No me tomes por un cernícalo.

A lo largo de las extensiones de agua se reflejaban las frondosidades de los olmos enraizados con la fuerza de la edad en la tierra. La fauna y la flora se desarrollaban en la armonía de las tierras olvidadas, lejos, muy lejos de la marea humana donde el teniente y yo sobrevivíamos.

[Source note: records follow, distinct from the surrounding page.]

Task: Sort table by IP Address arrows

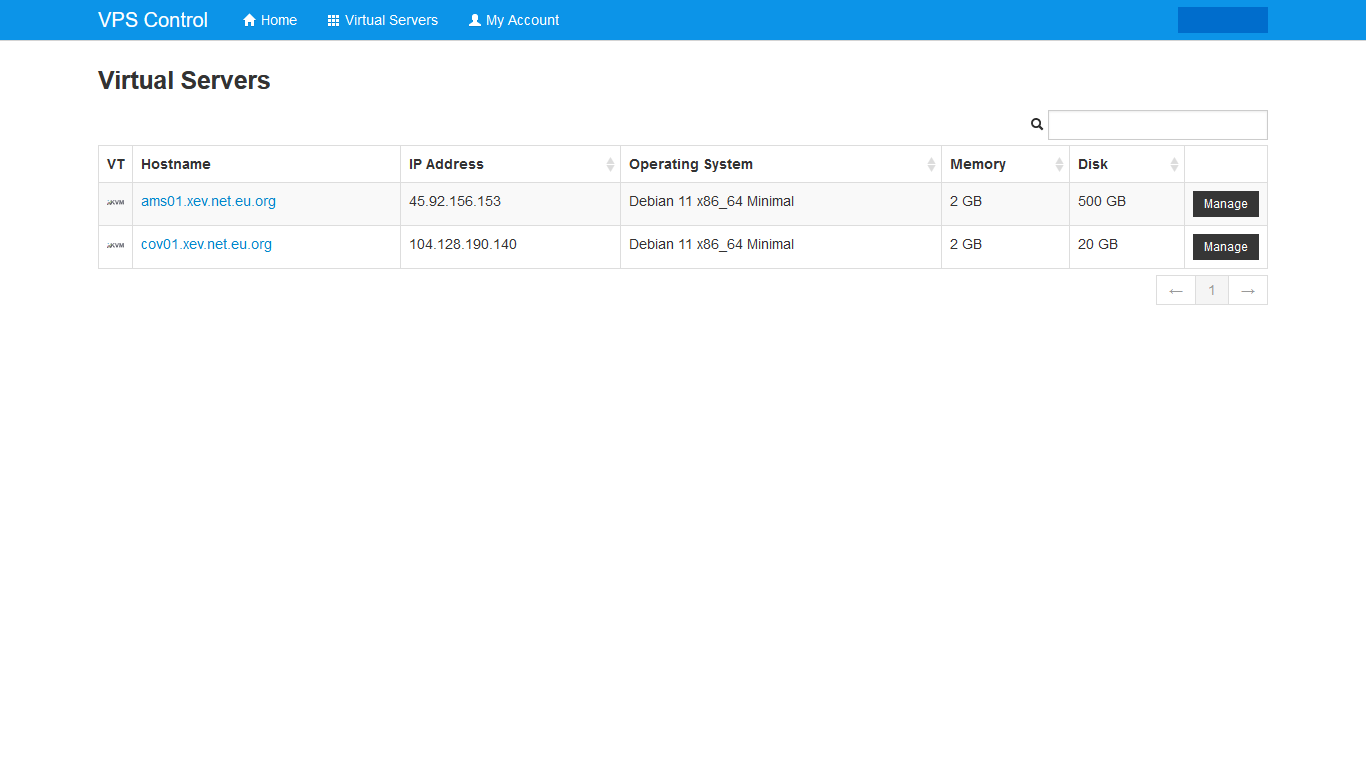Action: coord(610,165)
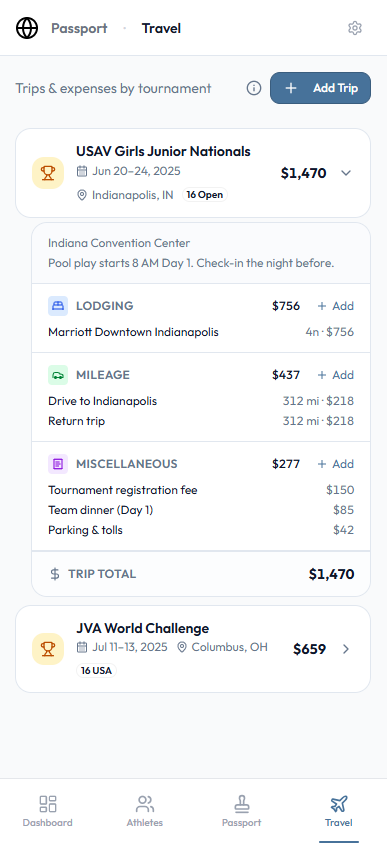Open settings via the gear icon
This screenshot has height=843, width=387.
pyautogui.click(x=355, y=28)
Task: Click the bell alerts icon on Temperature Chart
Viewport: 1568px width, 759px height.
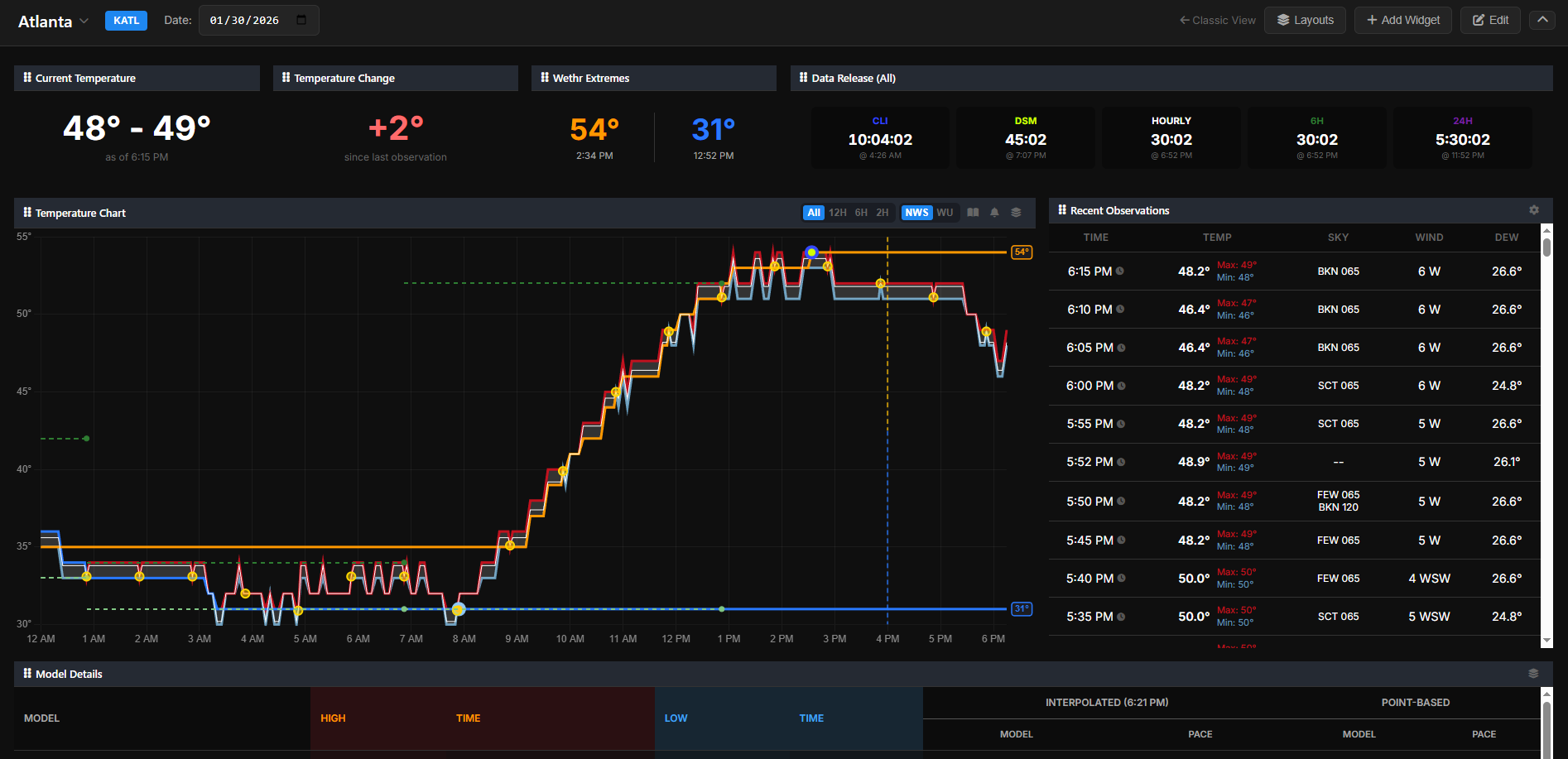Action: (x=994, y=213)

El gran caserón, construido en 1668 para una comunidad de Celestinos, hendía la banda continua de árboles, con los techos puntiagudos elevados hacia el cielo, como si fuese a arañar la capa baja de las nubes, los tres pisos poderosamente anclados de piedra amarilla; las ventanas, más largas por un lado que por otro, conferían a la mansión una expresión de furia. Delante de la fachada se alzaba un tejo con las ramas arqueadas por el peso de las agujas húmedas, impregnadas del olor de épocas pasadas. El árbol parecía haber atravesado los tiempos ancestrales. No había visto
El proyecto de la bruja de Blair,
pero sí
La morada del miedo
suficientes veces para afirmar que esa chabola se le parecía como dos gotas de agua.

–¿Vivía ahí?

–Sólo en una parte de la casa. Según la Dirección de Desarrollo Forestal, el trabajo de Jasmine Marival consistía en habitar y mantener la casa para evitar cualquier tipo de vandalismo o que la ocuparan. ¡Extraña reconversión para una chica que ha estudiado Medicina, acostumbrada a la gran ciudad y a rodearse de la gente!

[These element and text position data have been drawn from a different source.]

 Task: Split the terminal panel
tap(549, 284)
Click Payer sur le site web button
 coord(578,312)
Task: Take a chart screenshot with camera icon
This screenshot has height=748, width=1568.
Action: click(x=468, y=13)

–Quizá le gustara lo lúgubre. ¿Cómo obtuvo el puesto?

–Sencillo. Sustituyó a su abuelo, que malgastó aquí su vida.

Los lagos, a nuestra izquierda, desprendían un olor de agua estancada, cuarteada en la superficie por el caos de los renacuajos.

–¿Cómo puede ser que desapareciese más de un mes sin que los de la Dirección de Desarrollo Forestal se diesen cuenta?

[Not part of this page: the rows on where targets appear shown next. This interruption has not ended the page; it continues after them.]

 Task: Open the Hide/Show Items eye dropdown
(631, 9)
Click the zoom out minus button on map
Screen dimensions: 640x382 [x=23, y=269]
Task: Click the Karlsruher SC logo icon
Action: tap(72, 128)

–Creo que ni siquiera se hubiesen percatado de la desaparición de la casa.

–Bueno, vamos allá. Mantente alerta, nunca se sabe…

Sobre el umbral gastado de piedras cuarteadas por las heladas invernales, nos pegamos a los cruceros, el arma pegada a la mejilla. La puerta estaba entreabierta, como la mandíbula de un cepo para lobos. Ninguna luz se filtraba por el marco de la puerta.

–Voy a entrar -murmuré-. Toma el espacio a la izquierda, yo cubro la derecha.

En el interior, la inmovilidad de las cosas muertas nos acometió. El arrullo agotado de una paloma me puso los pelos de punta. El pasillo estrangulado del recibidor nos condujo a un salón sumergido en las tinieblas, con frescos desconchados y muebles deformes.